Now those symbols are on your keyboard, what should happen when you type it in a terminal emulator?

If you start your terminal emulator in a locale where the charset is ASCII, you're telling your terminal emulator that when you press A, (XK_a X11 keypress event) it needs to send the encoding of the a character in the ASCII encoding, that is 0x61. But when you press Shift+§ (XK_degree X11 keypress event), it should send the encoding for the ° character, but there's no such character in ASCII, so what should it do?

xterm and rxvt choose to send the encoding of ° in the iso-8859-1 character set. That's the 8 bit charset of most of the western world (extends ASCII to cover most of the characters used in languages like German, French, British English, Spanish...).
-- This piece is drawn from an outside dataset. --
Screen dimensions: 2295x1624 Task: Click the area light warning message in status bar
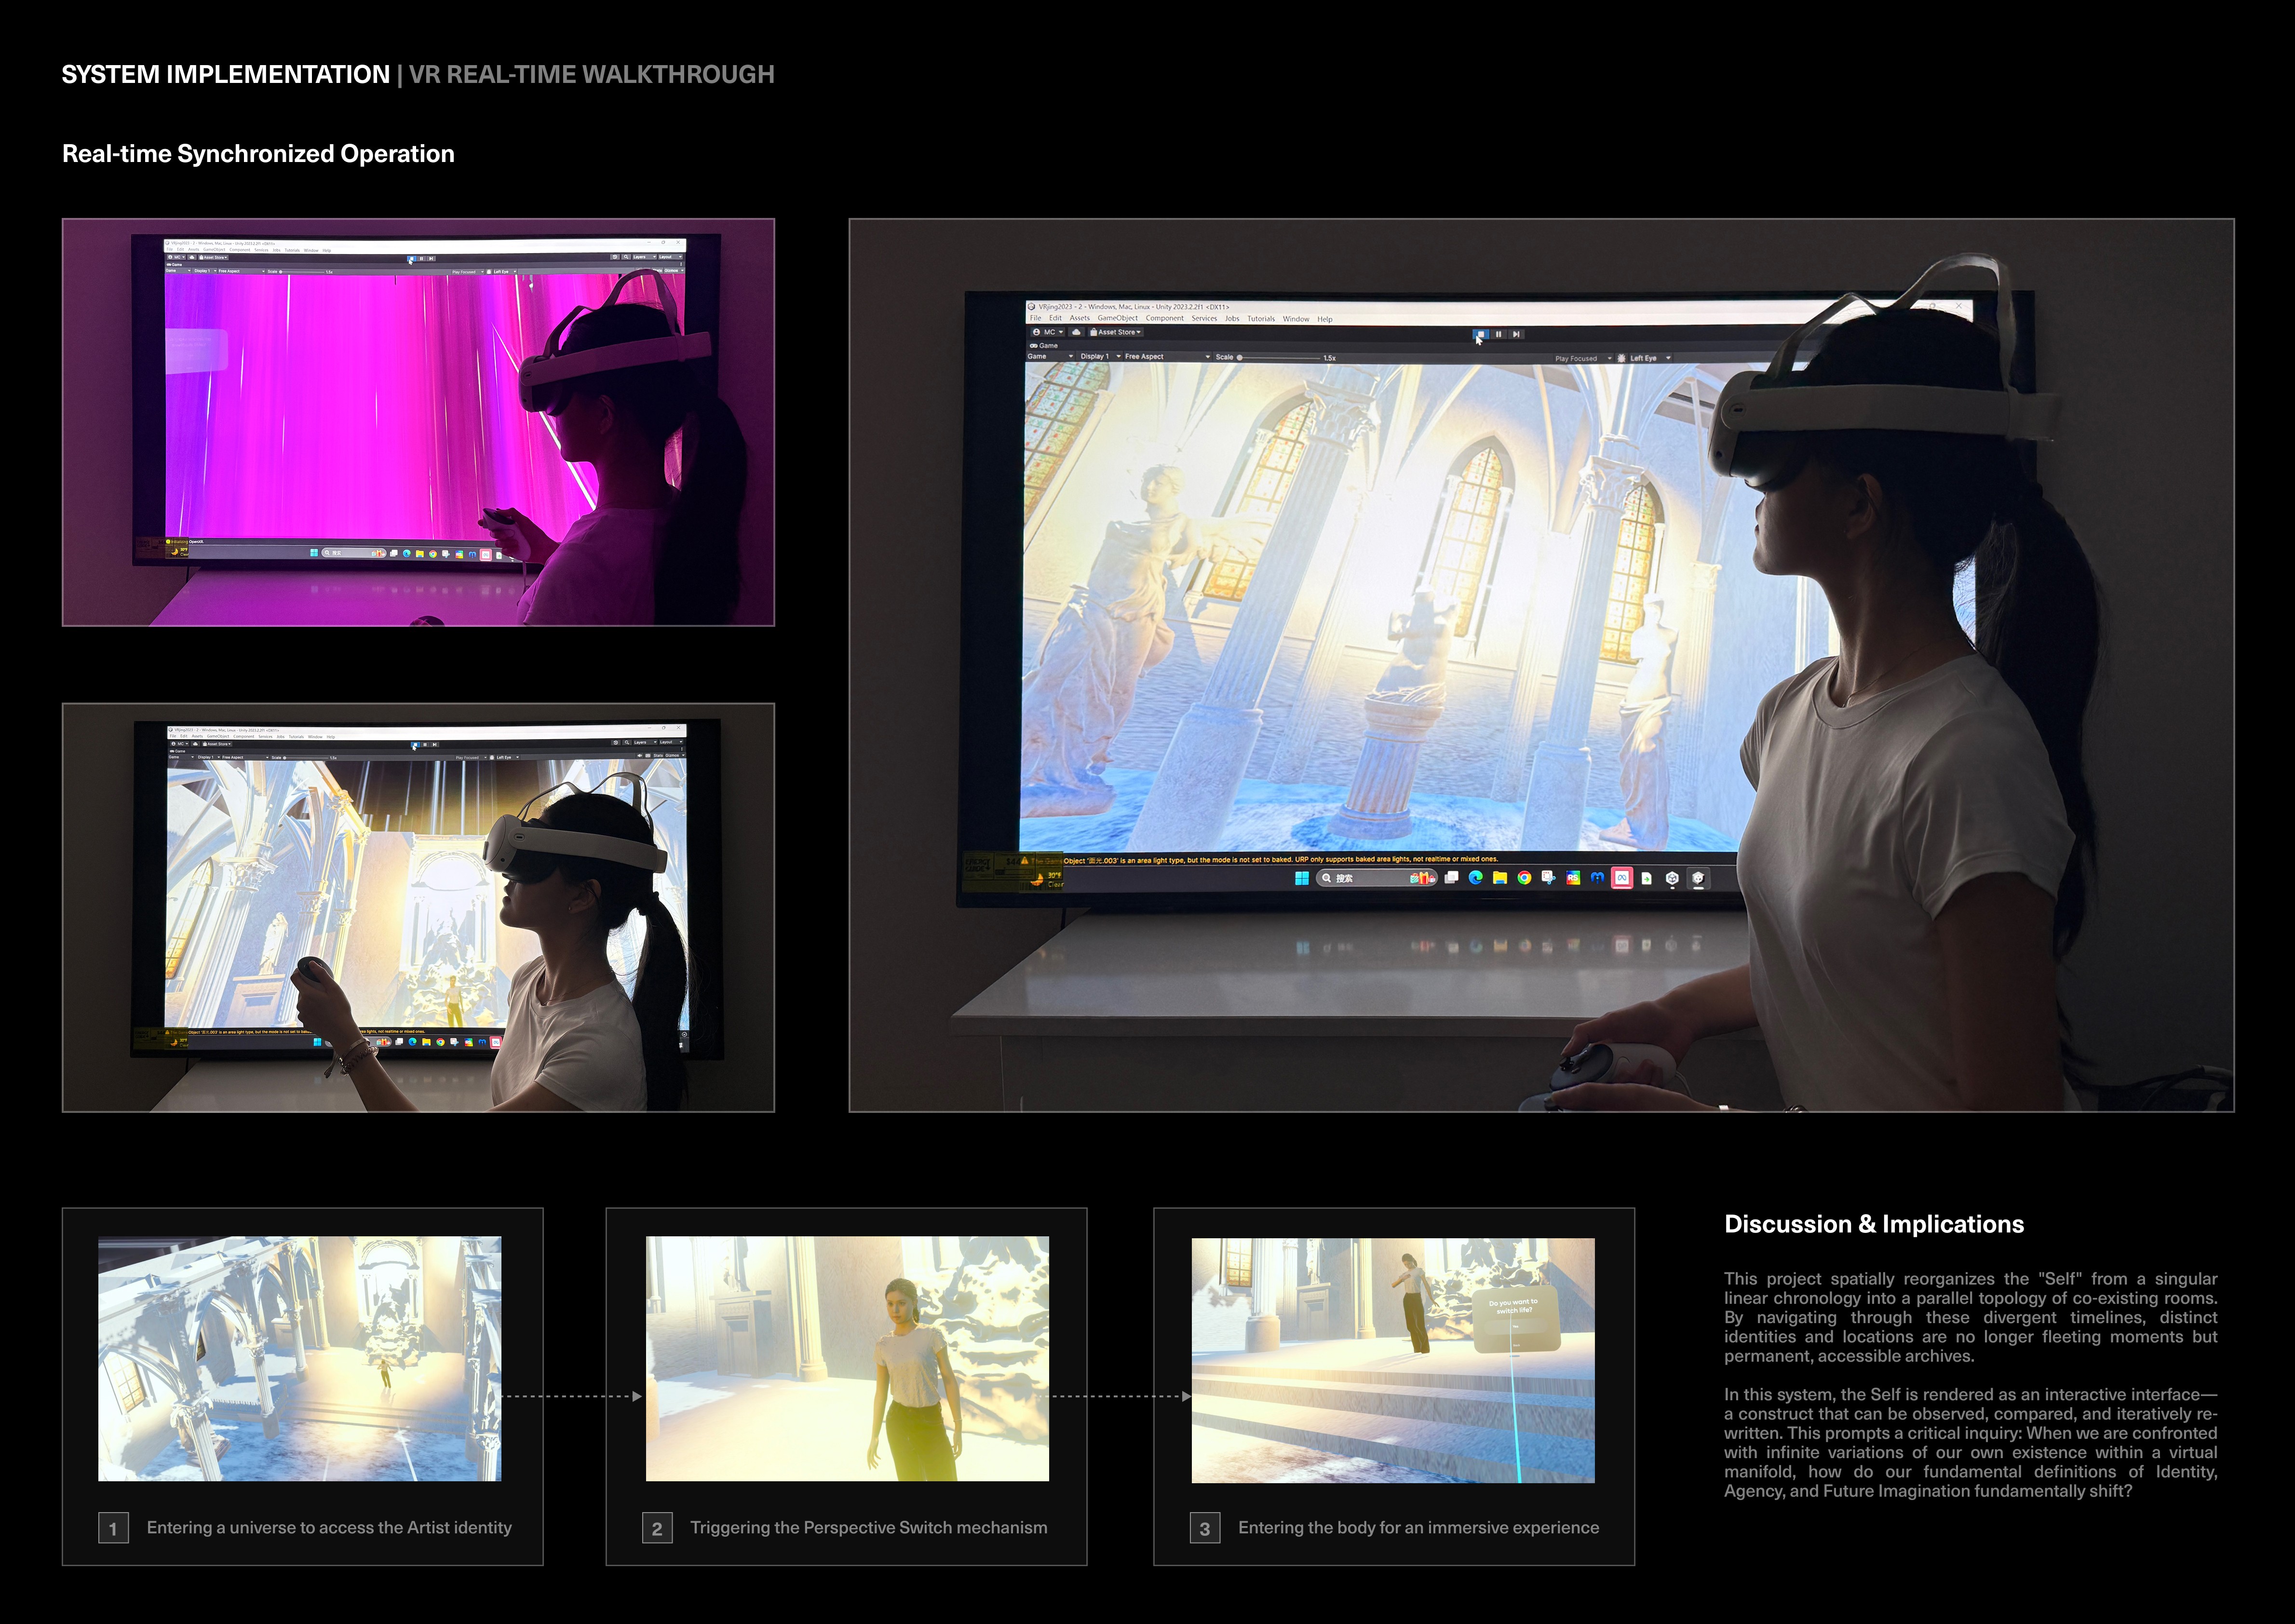click(1280, 859)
Before UTF-8, that was the most commonly used charset.

My konsole, Eterm and xfce4-terminal send ? for every non-ASCII character.
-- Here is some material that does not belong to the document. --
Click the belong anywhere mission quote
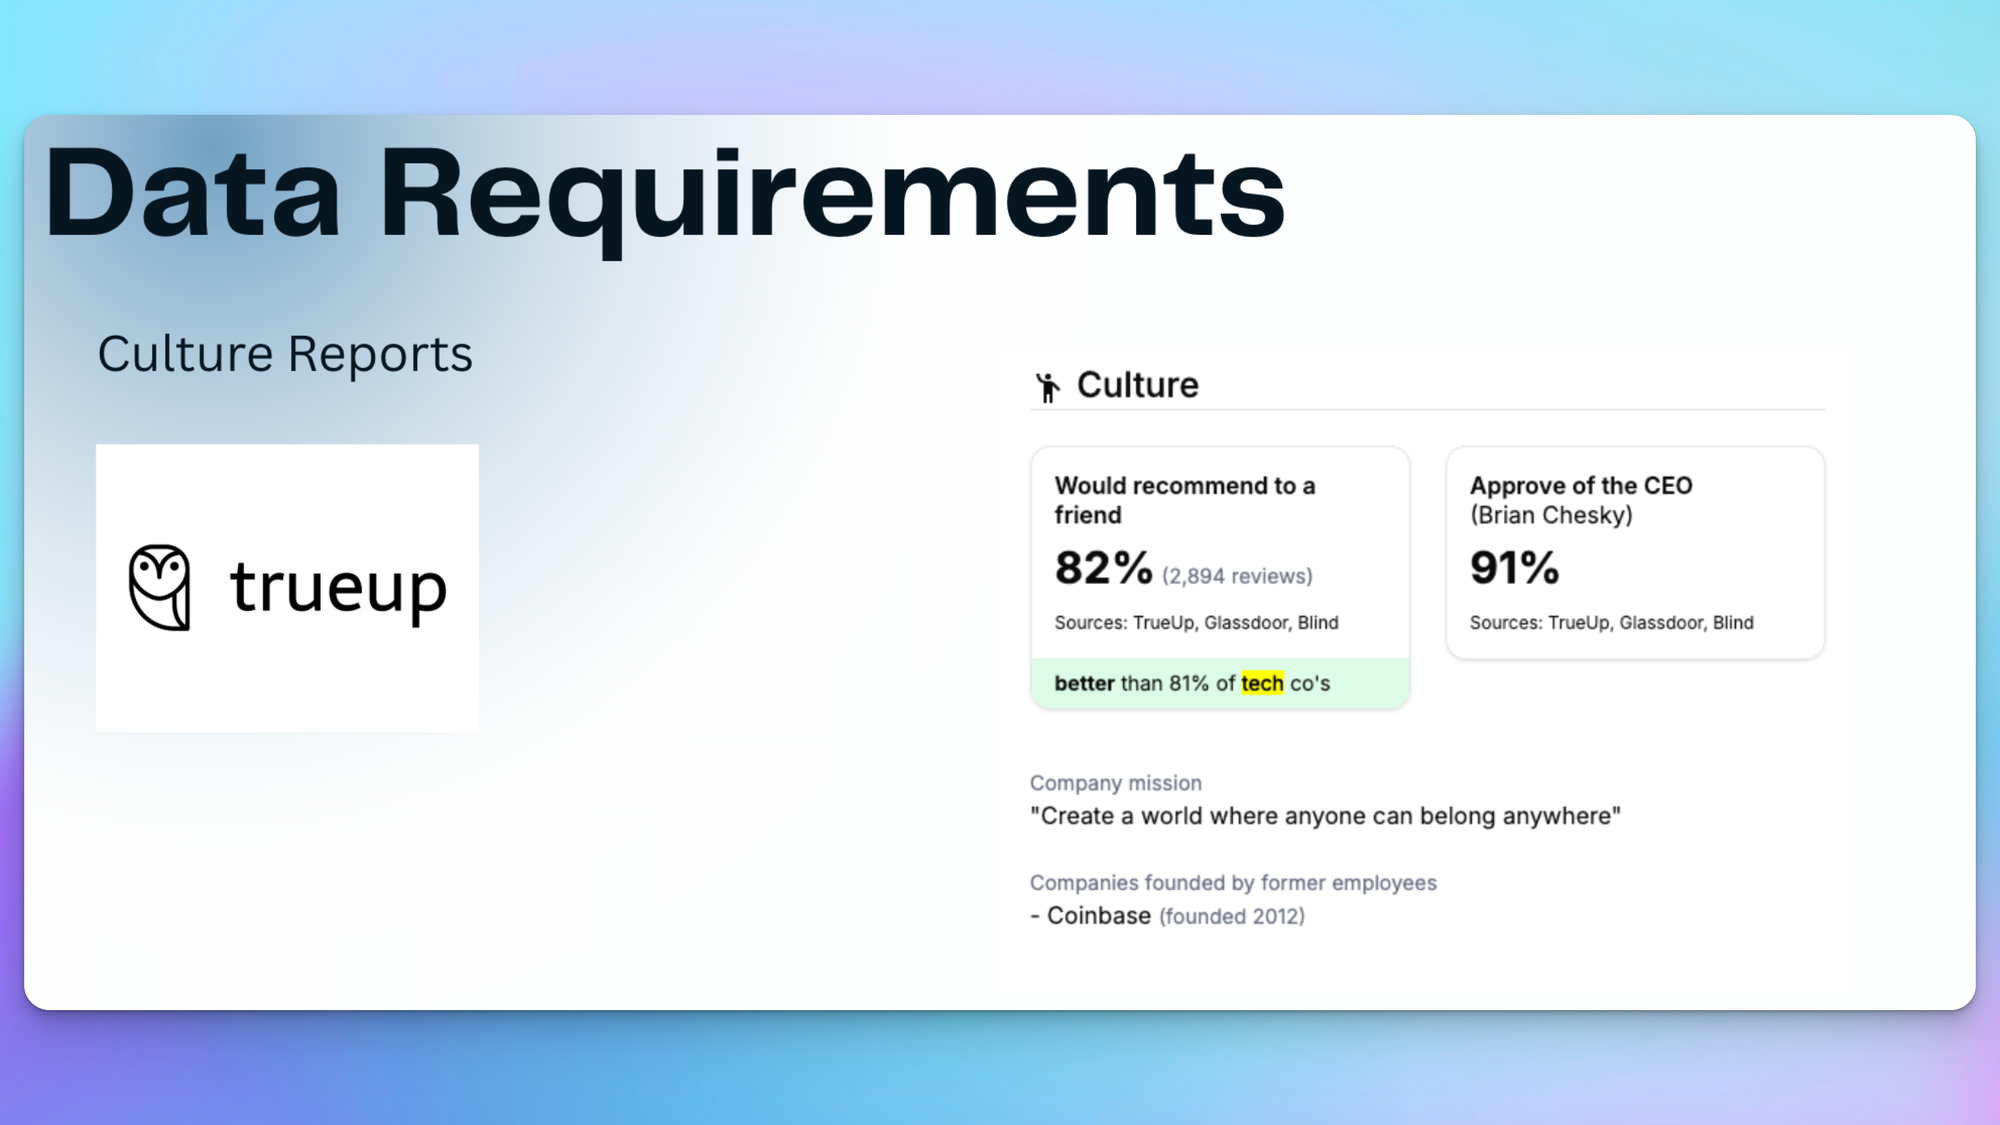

My gnome-terminal and terminator send the UTF-8 encoding of °.

When bash receives the iso8859-1 encoding of ° (0xb0) like in xterm, what shall it do?
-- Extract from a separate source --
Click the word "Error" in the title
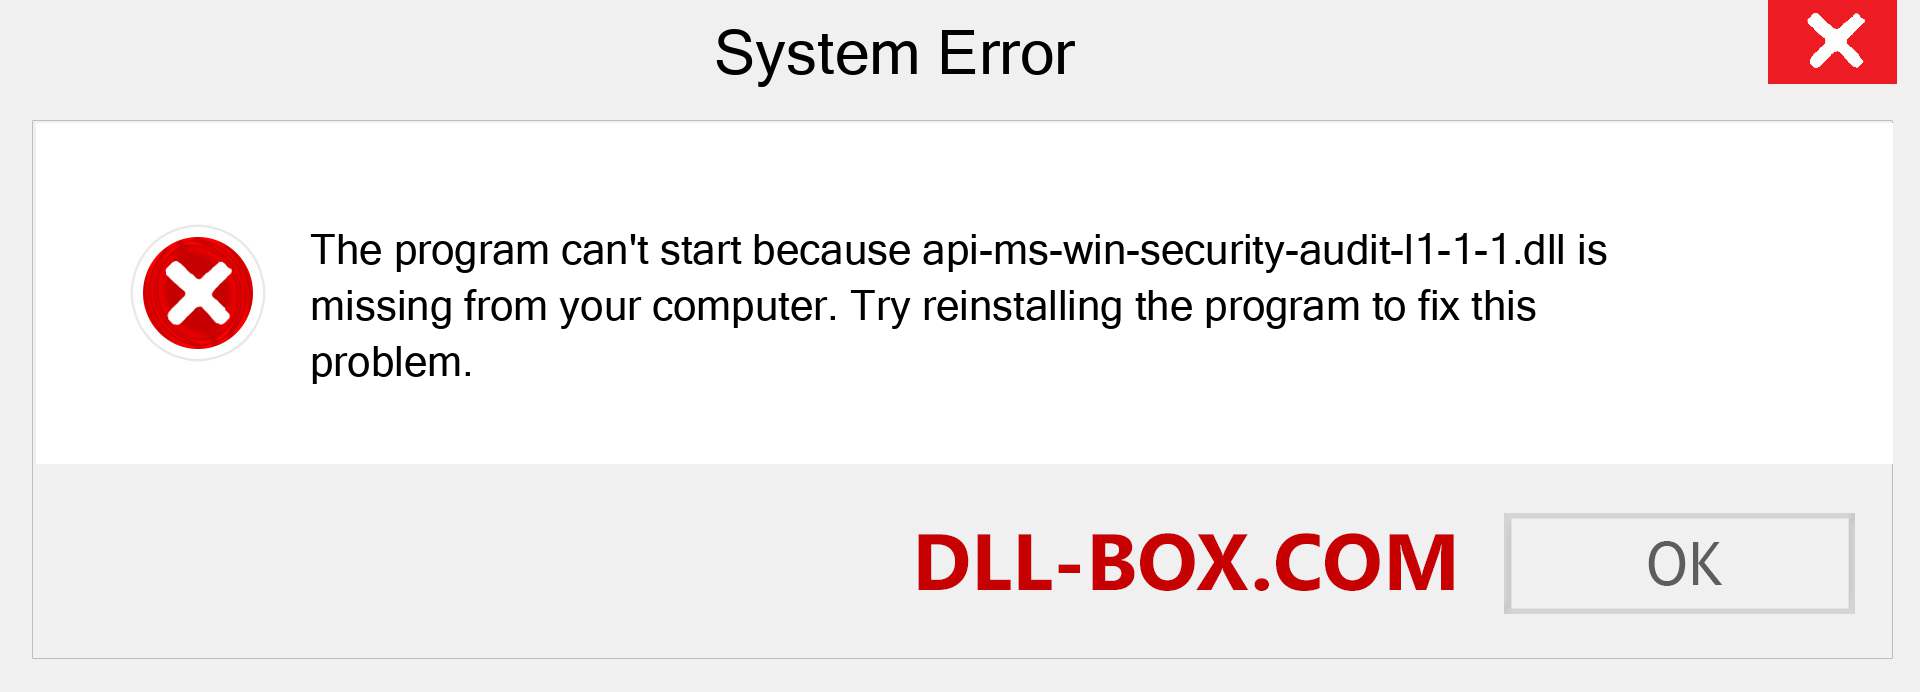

We've told it the charset was ASCII, so that 0xb0 corresponds to no known character.

In the old days in the US, Ctrl+X was used to enter characters from 0 to 31 (the control characters). In ASCII, that would send the lower 5 bits of the corresponding character. For instance, A being 0x41, a being 0x61, Ctrl+A would send 0x61 & 0x1f, so 0x1 (the ^A, aka C-A character). While Meta+X would send the encoding of x with the the 8th bit set. a being 0x61, Meta+A would send 0x61 | 0x80, that is 0xe1. Pressing Meta+0 would send 0x30 | 0x80, that is 0xb0 also known as the M-0 (non-)character.

In ASCII, 0x0 -> 0x1f are used for Control characters for the teletypewriter days, most of which are no longer used, and 0x80 to 0xff is not used, so that was a way to input codes that could be used to do other things than enter text. emacs for instance used those for the editing keys, the C-B character moves the cursor one character to the left, the M-B (non-)character moves the cursor one word to the left.

Nowadays, since most people use charsets that extend ASCII by making use of byte values 0x80 to 0xff, those are no longer commonly understood as those meta characters. Meta+X now generally sends two characters instead: the ESC and X characters.

Still, when in a locale where byte values 0x80 to 0xff can't possibly be characters, when bash (actually readline) reads a byte value from the tty device like 0xb0, it understands it as being M-0 (which by default is bound to digit-argument, which explains your arg: 0).

That's the convert-meta setting in the readline configuration. You'll find in the readline documentation (man 3 readline) that when readline detects that the charset is 7 bit, it sets that to on to convert those 0xb0 bytes to ESC + 0.

If you turn that off with:

bind 'set convert-meta = off'

(and assuming input-meta and output-meta are also on). Then you'll find that pressing ° gets you a ° displayed. But that would be a 0xb0 iso8859-1 encoding of ° which applications won't know what to do about.

What you need to do is fix the locale to one that has those ° characters. Nowadays, you should only be considering UTF-8 as that covers all characters and is widely supported.

So, check your desktop configuration for your internationalisation setting and choose something like de_CH.UTF-8/fr_CH.UTF-8/it_CH.UTF-8 (German/French/Italian speaking Swiss with UTF-8 as the charset) that best match your environment.

You may need to logout and login again for that to be fully taken into account.

Some login managers sometimes allow you to select the locale at login time via some drop-down menu as well.